Directives:
**a)** Using the memorandum opinion below, decide whether each statement agrees with it: (i) Kyles bought the Calumet City home in 2007; (ii) the property had already been sold when Kyles filed for Chapter 7 relief; (iii) the bankruptcy court addressed the Colorado River abstention argument. For each, answer yes or no and quote the deciding words of the memorandum opinion.
**b)** Write the next part of the memorandum opinion on the bankruptcy appeal, picking up after its final sentence.

Given passage:
>> Begin

Opinion
No. 17 CV 1511
04-13-2018
MEMORANDUM OPINION AND ORDER
This is an appeal from a bankruptcy court order dismissing an adversary proceeding as barred by the Rooker-Feldman doctrine. The appeal turns on the question of whether a state court judgment of foreclosure and sale constitutes a final judgment for purposes of applying that jurisdictional doctrine. The Court concludes that Rooker-Feldman applies notwithstanding the interlocutory character of the judgment of foreclosure under state law governing the finality of appeals and so affirms the bankruptcy court's dismissal of the adversary proceeding.
I. BACKGROUND
Appellant VaShan Kyles bought a home in Calumet City, Illinois, in 2007. She purchased the property with a loan from the Federal Home Loan Mortgage Company ("Freddie Mac"), secured by a mortgage on the property. In 2011, appellee Ocwen Loan Servicing, LLC, as the loan servicer for Freddie Mac, filed a complaint against Kyles in state court seeking to foreclose on the mortgage. Over the course of the next several years, the suit was litigated in state court. Kyles filed affirmative defenses and counterclaims which, among other things, challenged the validity of the assignment of the mortgage and Ocwen's standing as servicer to enforce the note and mortgage, and asserted that the note and mortgage were void based on the fraudulent conduct of the originator Taylor, Bean & Whitaker ("TBW") and in any event were satisfied based on the doctrine of "accord and satisfaction." In November 2015, the state court granted summary judgment for the servicer (which by then was Residential Credit Solutions), denied Kyles' motion for summary judgment, and entered a judgment of foreclosure and sale against Kyles on November 13, 2015.
The following month, Kyles filed for Chapter 7 relief under the Bankruptcy Code. She listed the property as an asset of the estate in her bankruptcy schedule of assets; at that time, the property had not yet been sold pursuant to the state court's sale order. In August 2016, Kyles filed an adversary proceeding in the bankruptcy case against Freddie Mac, Ocwen, and TBW. The adversary complaint alleged that the defendants never held a valid lien on the property. She sought relief including: a declaration that the mortgage is void; clear title to the property; and damages. Kyles does not dispute that the relief she seeks in the adversary proceeding, and the arguments she advanced to justify that relief, are the same that she asserted in the state court foreclosure action.
The defendants moved to dismiss the adversary complaint for lack of subject matter jurisdiction, asserting that the complaint was barred by res judicata and the Rooker-Feldman doctrine. The bankruptcy court agreed that dismissal was appropriate under the res judicata and Rooker-Feldman doctrines and granted the defendants' motions to dismiss. Order Dismissing Complaint, Adv. Dkt. No. 53 ("Order"). Kyles then filed a timely appeal. This Court has jurisdiction over the appeal pursuant to 28 U.S.C. § 158(a)(1).
The defendants also asserted that the adversary complaint failed to state a claim and that the Court should abstain based on Colorado River abstention principles. The bankruptcy court did not address these arguments in its order granting the motions to dismiss.

>> End

Listing:
>> Begin

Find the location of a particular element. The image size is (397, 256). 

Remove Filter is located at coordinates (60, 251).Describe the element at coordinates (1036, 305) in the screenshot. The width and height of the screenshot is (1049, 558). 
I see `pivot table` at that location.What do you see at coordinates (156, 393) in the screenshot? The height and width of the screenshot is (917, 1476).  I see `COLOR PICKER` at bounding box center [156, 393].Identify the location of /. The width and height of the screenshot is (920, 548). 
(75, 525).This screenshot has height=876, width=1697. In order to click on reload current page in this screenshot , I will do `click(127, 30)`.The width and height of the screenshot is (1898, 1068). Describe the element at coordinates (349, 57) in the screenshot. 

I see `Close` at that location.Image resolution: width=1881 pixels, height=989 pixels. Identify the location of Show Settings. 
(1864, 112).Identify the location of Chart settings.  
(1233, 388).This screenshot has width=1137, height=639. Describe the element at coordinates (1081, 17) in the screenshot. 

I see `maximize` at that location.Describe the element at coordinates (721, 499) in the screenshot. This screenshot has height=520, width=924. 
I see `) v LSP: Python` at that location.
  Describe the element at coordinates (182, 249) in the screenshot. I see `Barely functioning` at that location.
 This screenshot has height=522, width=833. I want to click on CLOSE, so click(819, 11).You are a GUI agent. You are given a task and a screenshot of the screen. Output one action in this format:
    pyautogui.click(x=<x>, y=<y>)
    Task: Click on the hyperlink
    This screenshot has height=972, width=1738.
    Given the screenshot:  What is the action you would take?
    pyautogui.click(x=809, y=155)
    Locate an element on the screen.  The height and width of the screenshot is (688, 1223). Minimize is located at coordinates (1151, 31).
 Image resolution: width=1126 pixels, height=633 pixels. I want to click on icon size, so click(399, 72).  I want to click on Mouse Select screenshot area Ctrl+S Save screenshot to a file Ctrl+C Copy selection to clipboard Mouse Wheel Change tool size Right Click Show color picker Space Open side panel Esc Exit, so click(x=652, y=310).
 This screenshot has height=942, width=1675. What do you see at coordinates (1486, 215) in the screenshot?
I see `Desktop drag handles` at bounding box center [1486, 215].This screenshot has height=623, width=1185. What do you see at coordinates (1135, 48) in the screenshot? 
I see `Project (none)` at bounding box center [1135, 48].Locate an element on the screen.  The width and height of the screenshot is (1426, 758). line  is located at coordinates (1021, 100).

>> End

Answers to the exercises:
**a)**
(i) Yes: "Appellant VaShan Kyles bought a home in Calumet City, Illinois, in 2007."
(ii) No: "at that time, the property had not yet been sold pursuant to the state court's sale order."
(iii) No: "The bankruptcy court did not address these arguments in its order granting the motions to dismiss."

**b)**
It appears that the bankruptcy court did not enter a judgment order as required by Fed. R. Civ. P. 58 (which applies in adversary proceedings per Bankruptcy Rule 7058). An opinion explaining the reasons for denying a motion cannot double as the "separate order" required by Rule 58. See, e.g., Otis v. City of Chicago, 29 F.3d 1159, 1163 (7th Cir. 1994) (en banc) ("Rule 58 is designed to produce a distinct indication that the case is at an end, coupled with a precise statement of the terms on which it has ended. It should be a self-contained document, saying who has won and what relief has been awarded, but omitting the reasons for this disposition, which should appear in the court's opinion."). Although the failure to enter a judgment order can have jurisdictional ramifications (the time to appeal begins running when the judgment is entered on the docket; see Fed. R. App. P. 4(a)(1)(A); Fed. R. Bankr. P. 8001(a)), the failure to enter the required judgment does not deprive this Court of jurisdiction where it is plain that the adversary proceeding was at an end, as it was here when the bankruptcy court determined that it did not have subject matter jurisdiction, the dismissal is recorded on the docket, and no party has contended that the bankruptcy court's order did not reflect a final disposition of the adversary proceeding. Remijas v. Neiman Marcus Group, LLC, 794 F.3d 688, 691 (7th Cir. 2015).
II. ANALYSIS
Although the bankruptcy court addressed both res judicata and the Rooker-Feldman doctrines, and began with res judicata, the Court finds it more appropriate to start with the applicability of the Rooker-Feldman doctrine, which is jurisdictional. Lennon v. City of Carmel, 865 F.3d 503, 506 (7th Cir. 2017). And because that doctrine teaches that the bankruptcy court has no jurisdiction to provide the relief that Kyles seeks, that is as far as the analysis should go. This Court's review is de novo. Crawford v. Countrywide Home Loans, Inc., 647 F.3d 642, 646 (7th Cir. 2011).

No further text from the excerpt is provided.